The government is trying to do something for the public benefit, but don't worry citizens, tech giants AT&T, Verizon Wireless, T-Mobile, Intel and Qualcomm are here to protect us from public wifi. The Federal Communications Commission (FCC) is floating the idea of public wifi, powerful enough that you would not need a carrier for your home internet or your phone. Sounds great, right? And that would require a lot of infrastructure spending, which would create a lot of jobs. And it's an investment that will help us for decades to come, and it will help the poor most of all? Who wouldn't want that?
Verizon and friends, that's who. The big tech companies bring in $187 billion annually from your phone and internet fees, so they don't love the idea of everyone suddenly getting that for free. They are lobbying hard against the idea. However, there is big money on the other side of the balance: Google and Microsoft love the idea of public wifi, and are lobbying hard on the other side.
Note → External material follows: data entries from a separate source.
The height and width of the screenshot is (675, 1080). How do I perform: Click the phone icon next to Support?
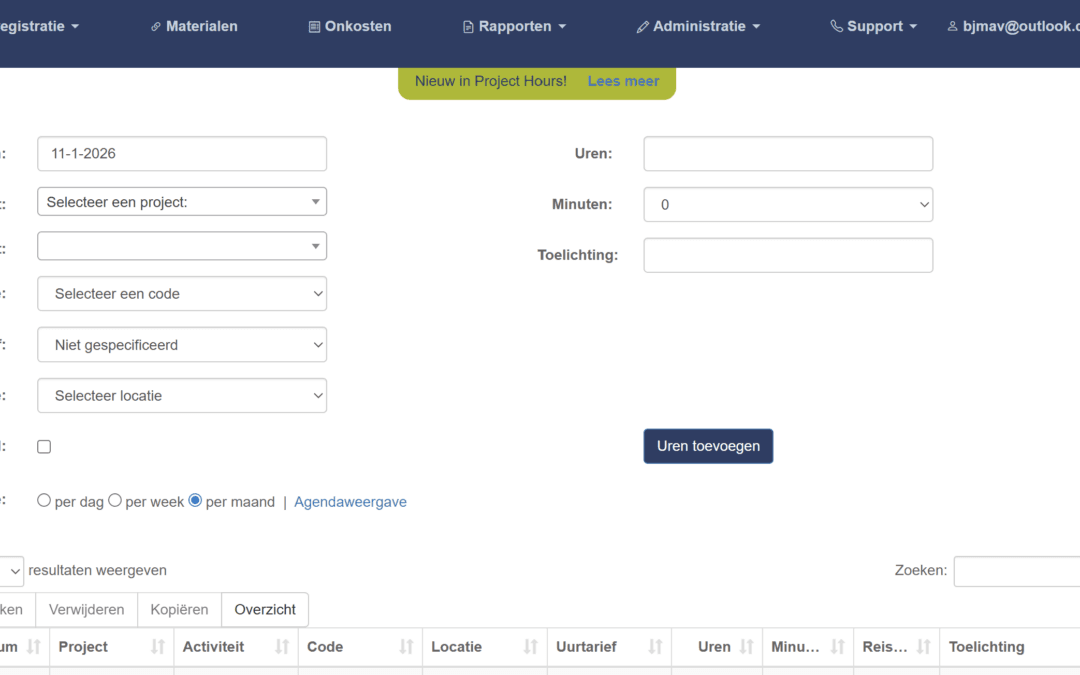837,26
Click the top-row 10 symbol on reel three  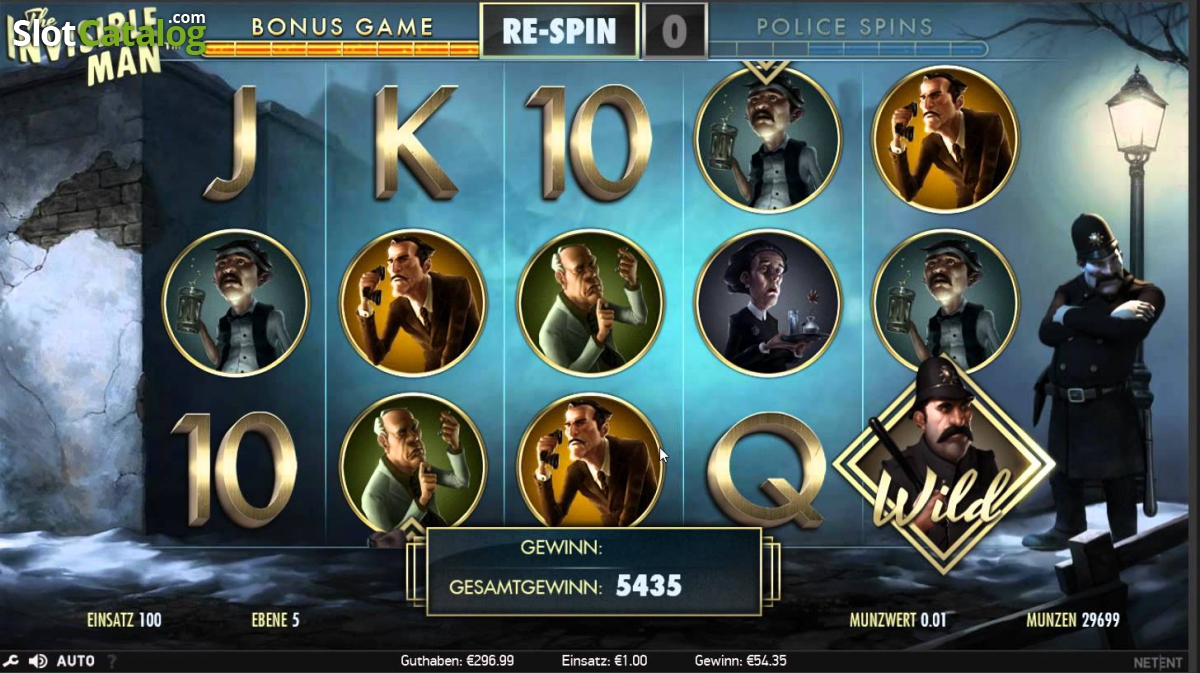click(589, 143)
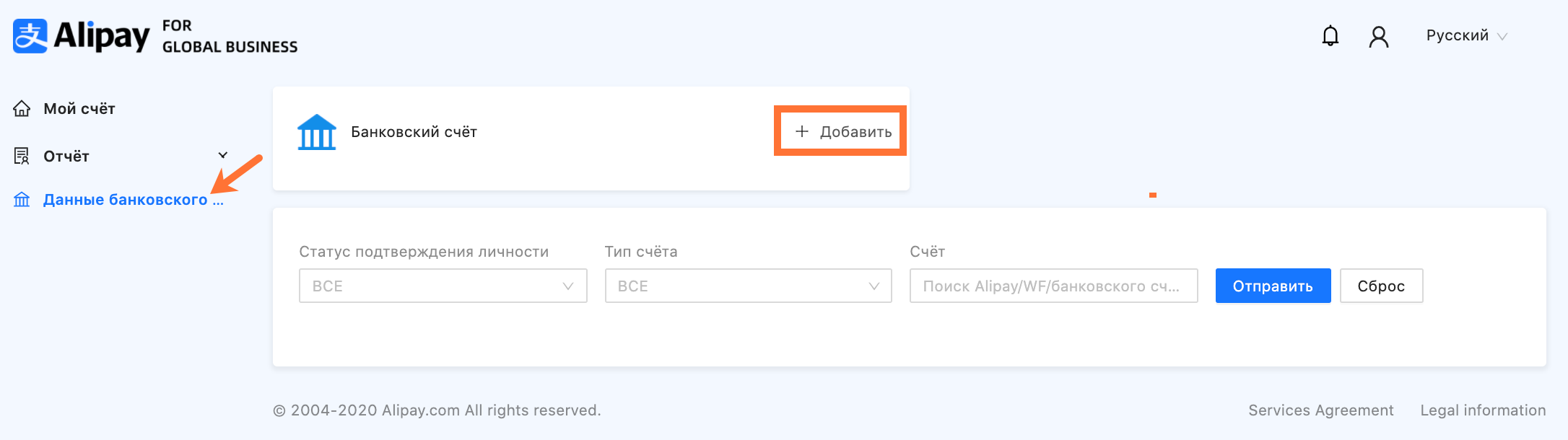Click the plus icon next to Добавить
The width and height of the screenshot is (1568, 440).
click(801, 131)
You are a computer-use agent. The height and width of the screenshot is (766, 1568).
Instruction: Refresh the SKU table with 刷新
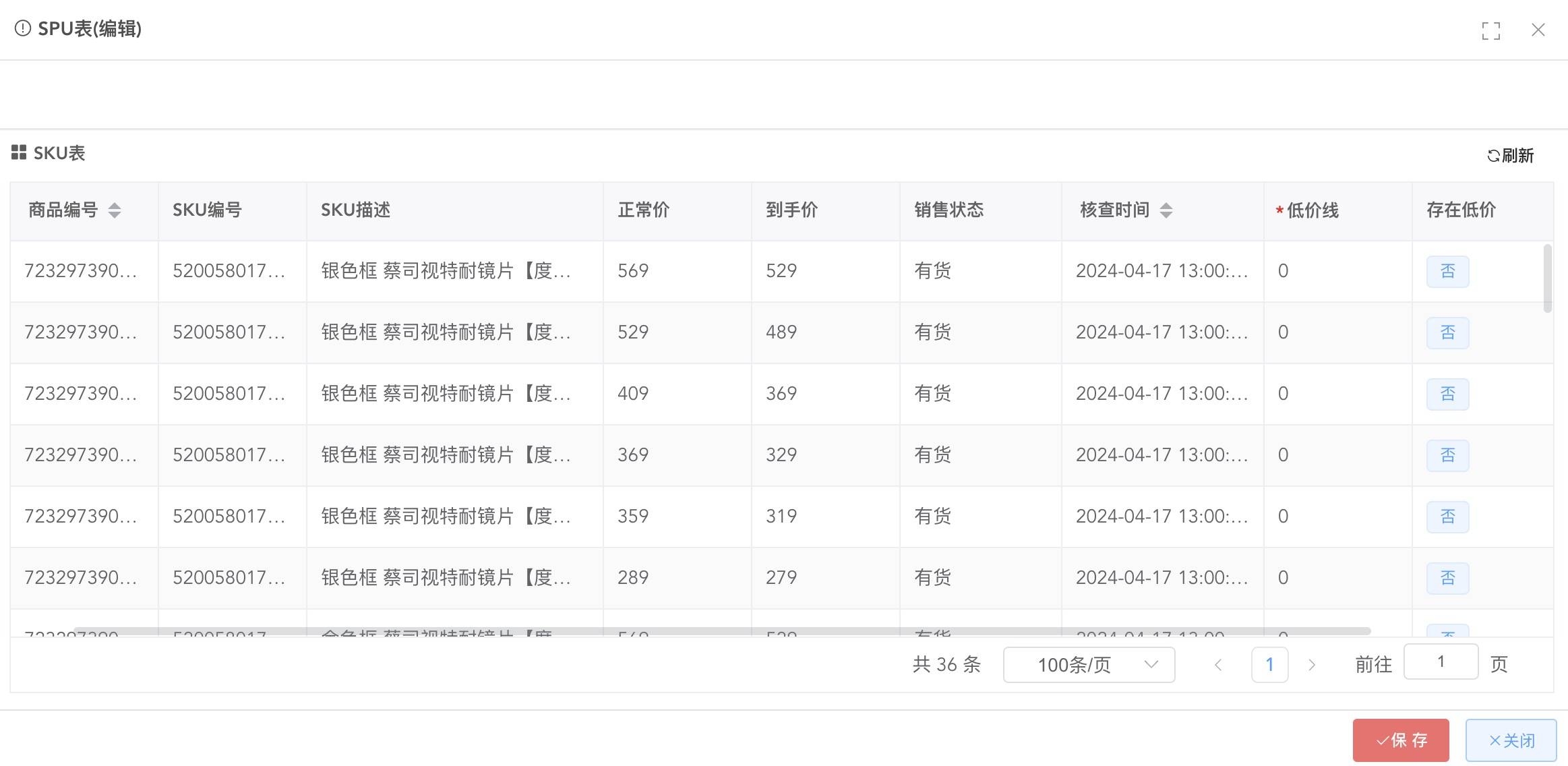tap(1510, 156)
Oh, and there are reasons beyond convenience to dig this public wifi thing: according to the Washington Post, having public wifi everywhere would "allow for a driverless car to communicate to another vehicle a mile away or a patient's heart monitor to connect to a hospital on the other side of town. "
The logistics and the economics of public wifi are complicated, but the result would be a big net positive. The U.S. should start to go city to city, eventually bringing wifi to every American hub. What needs to happen now is for people to spread the word on public wifi, so that the decision isn't forever a battle of Verizon, AT&T and T-Mobile vs. Google and Microsoft.